The Walnut Ridge sewer treatment facility is in desperate need of repairs, and Mayor Charles Snapp said the city’s sewer and water lines will need significant upgrades in the coming years.
The Arkansas Department of Environmental Quality has cited the city numerous times during the past several years, and the city recently had to pay a $7,000 fine for non-compliance. ADEQ and the city agreed to a corrective action order (CAO) that includes a plan to repair the system.
There are two options to pay for the $5 million facility upgrade and other sewer and water line improvements. Every residential and commercial customer with a water meter may have up to $13 added to their bills each month, or voters may approve two separate sales tax increases.
One tax increase measure is a three-eighths of a cent that would go directly toward the construction of a new treatment facility. It would sunset in 42 years. The other five-eighths of a cent increase would be used for sewer and water system maintenance in compliance with the CAO, asphalt upgrades, sanitation and mosquito control. If this sales tax increase is passed, the $12 per month per customer sanitation charge would be removed from customers’ bills, along with the $1.50 mosquito coverage charge.
City voters will decide on the tax bumps during the May 22 primary election. There was a push to hold a special election, but voting on the two measures during the primary will save money and allow a greater number of voters to weigh in, the mayor said.
If the two taxes are approved, it’s estimated Walnut Ridge residents will in 2019 save a combined $750,000 from the rescinded sanitation and mosquito fees and the fees that would have to be imposed if the tax hikes are rejected, Snapp said.
“We’ve been working on this for some time. It’s a problem that we have to fix one way or the other. The sales tax increase will allow our infrastructure to grow. We want to let the voters decide,” Snapp said.
The project could be paid for with a loan from the United States Department of Agriculture Rural Development. The funding stream must have it paid back in 40 years, according to the agency. A contingency fund to repair potential sewer line degrades during the life of the loan also must be established. ADEQ has given the city until April to formulate a plan to deal with these issues, Snapp said.
Walnut Ridge is the county seat in Lawrence County and is its largest city with approximately 5,300 residents. It accounts for about half the county’s sales tax base, and it has a total $0.10 per dollar sales tax. Each cent of local sales tax generated $884,000 in sales tax revenue in 2017. The city’s 2018 budget is about $2.3 million, and the city has 32 employees, a 20% decrease since Snapp took office in 2015. Snapp serves also as the city’s street and parks director, a previously salaried position.
“We’re doing more with less people,” the mayor said.
The city made a strategic error when it built its sewer treatment center back in 1994, the mayor believes. City officials opted for the cheapest option, a system with many mechanical, moving parts, Snapp said. Within a few years, the system began to degrade and leaks began to spring. Holes began to develop in sewer lines, and drains began to stop up.

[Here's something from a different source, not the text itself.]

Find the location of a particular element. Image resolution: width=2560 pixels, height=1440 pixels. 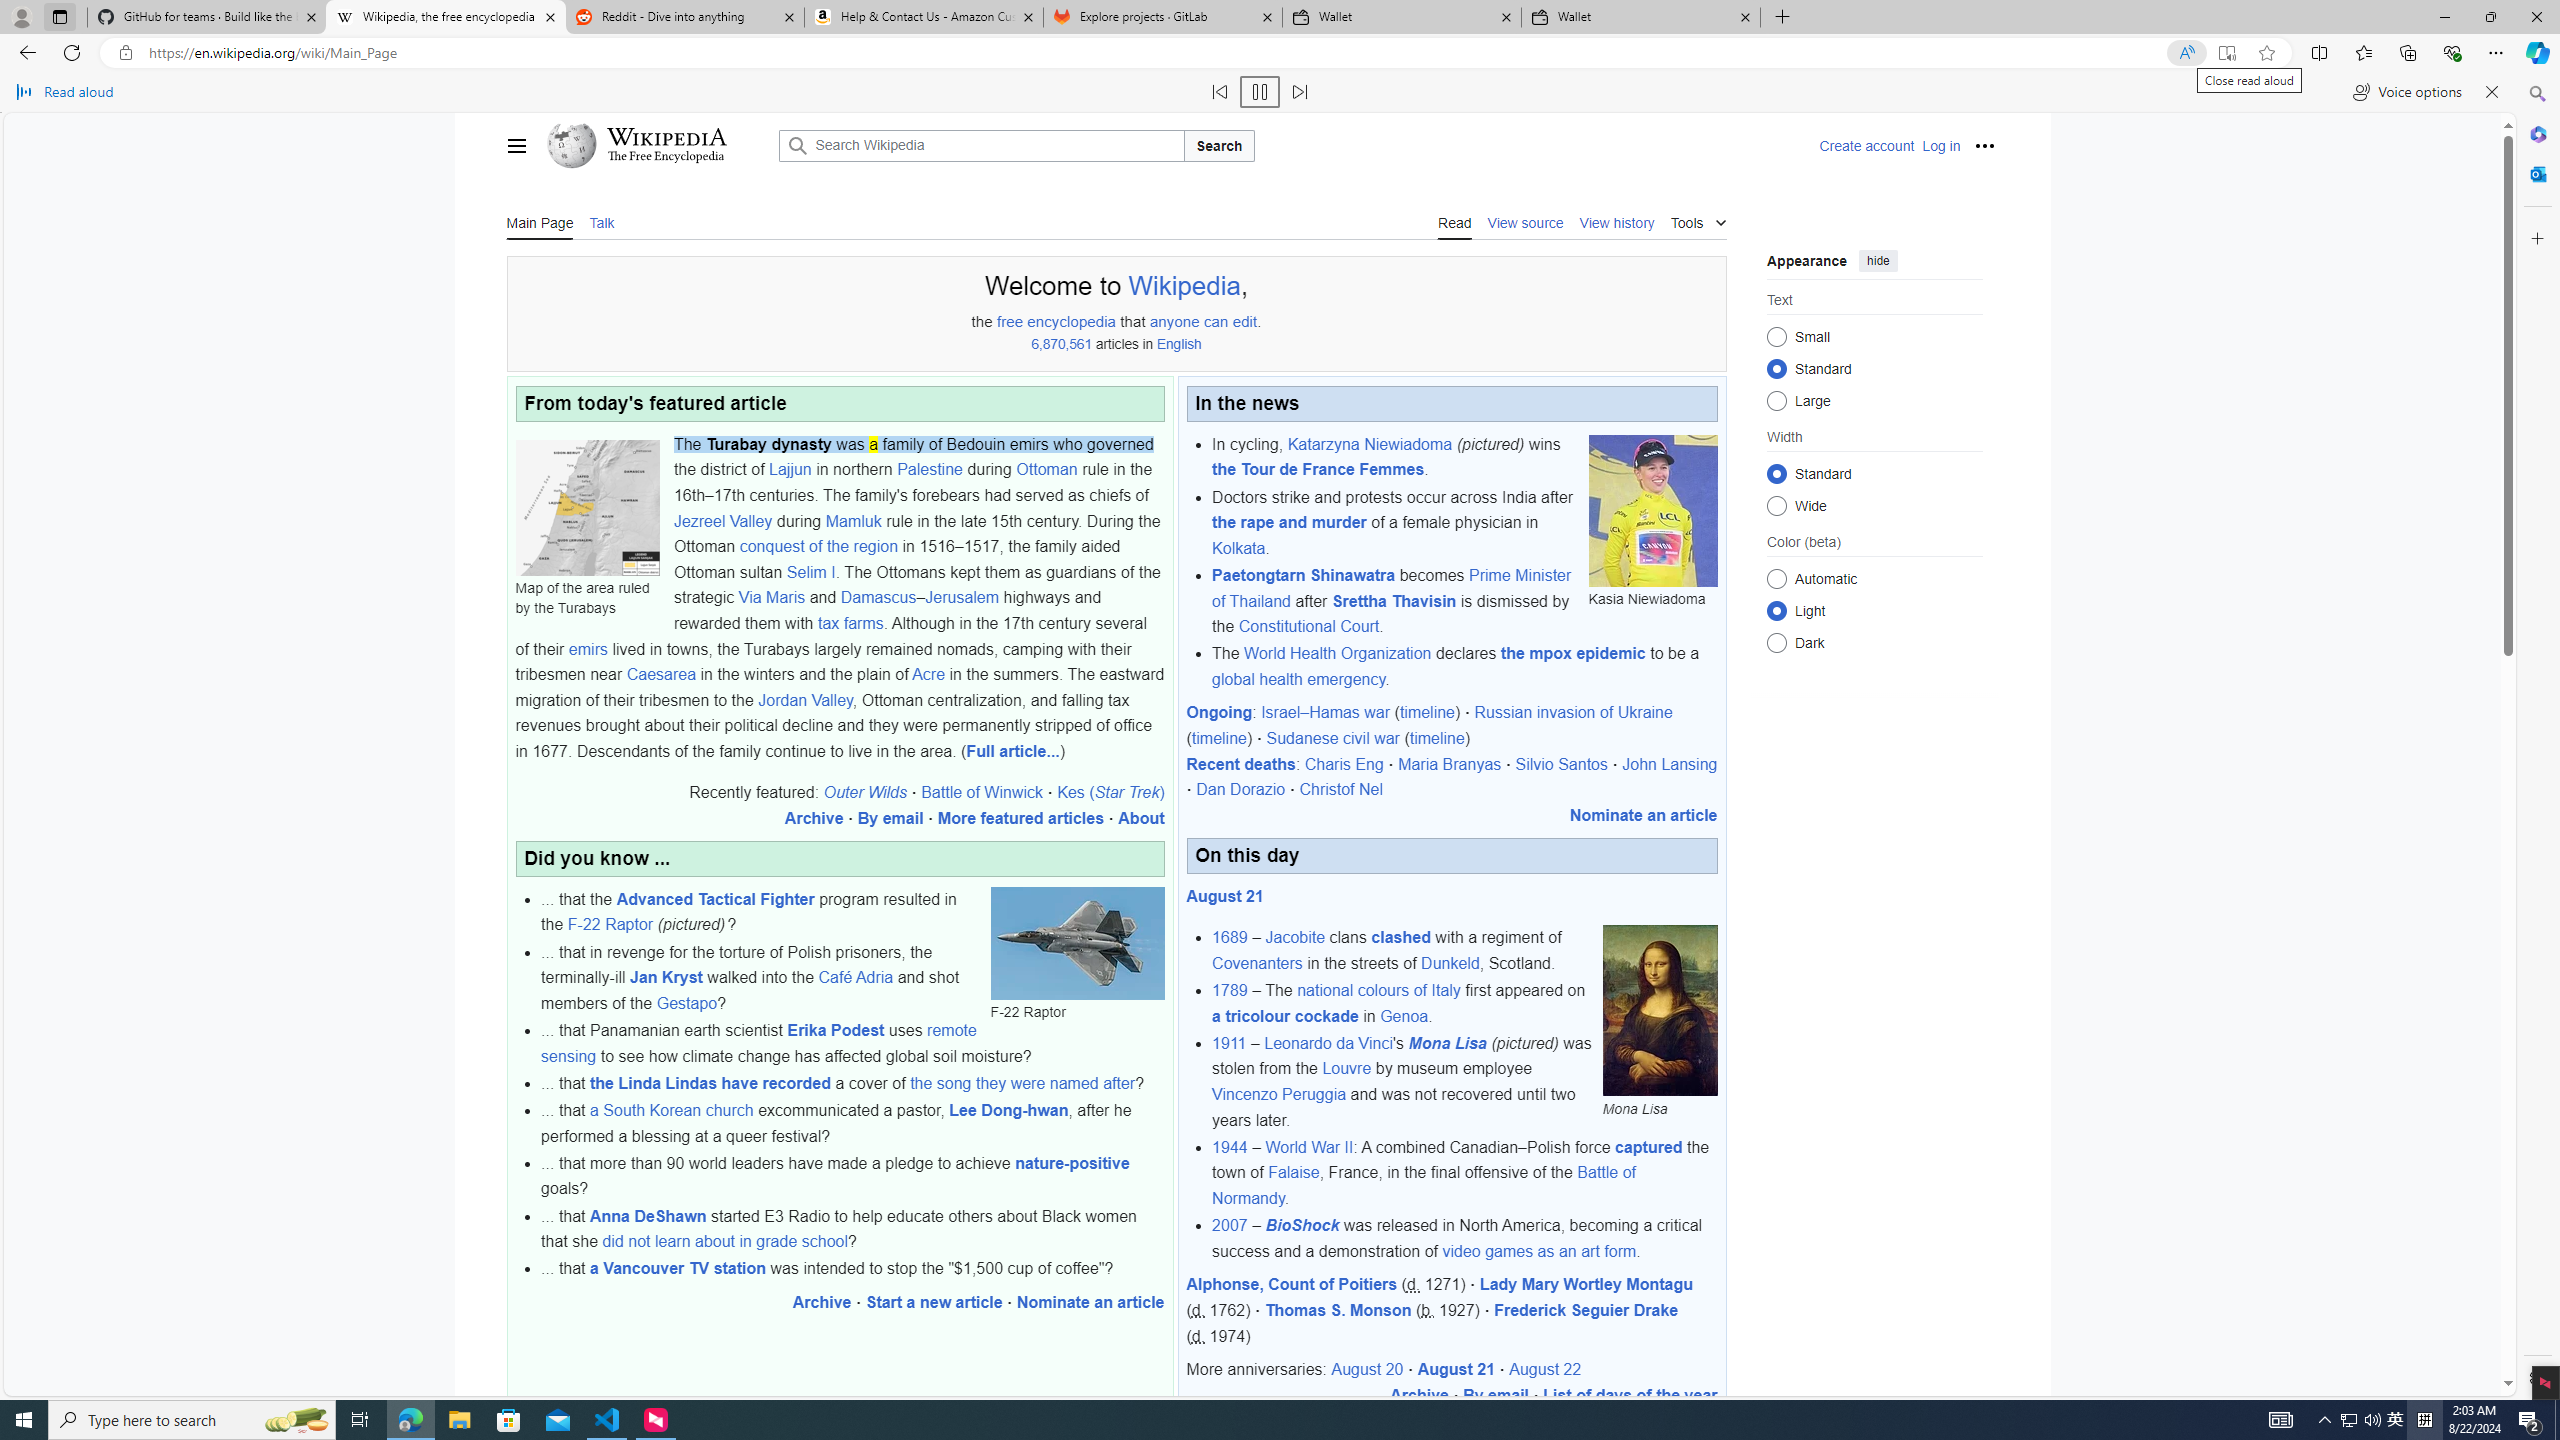

Create account is located at coordinates (1867, 146).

Workers recently had to repair a 200-foot long sewer pipe on Old Pocahontas Road after it collapsed from a myriad of holes. Throughout the years, plumbers have punched holes in pipes throughout the city. Many just used tin to cover the hole instead of using an actual plug, Snapp said. The tin caps allow dirt and water to leak into the system and when it reaches the treatment facility it accelerates an already deteriorated system, he said.
“Obviously, our lines won’t last 40 years,” Snapp said. “We have to be proactive.”
If voters reject the sales tax increases, the city will have no choice but to add fees to water bills, Snapp said. The sales tax option will allow the city to maintain its infrastructure for the next 40 years. Snapp also said a sales tax has an added bonus: Visitors who buy goods and services in the city will help pay for the infrastructure improvements.
Walnut Ridge has a 3.2% unemployment rate, and if houses and multi-family housing units are built, the city will grow, Snapp said. Its proximity to Jonesboro makes it a candidate to be a bedroom community for the region’s largest city. Infrastructure improvements will be critical to maintain growth and to continue to attract new job creators to the city, he said.
“This will give us the capability to shore up our infrastructure for the next 40 years. It will allow us to grow three or four times bigger than we are right now. It seems like a no-brainer to me,” Snapp said.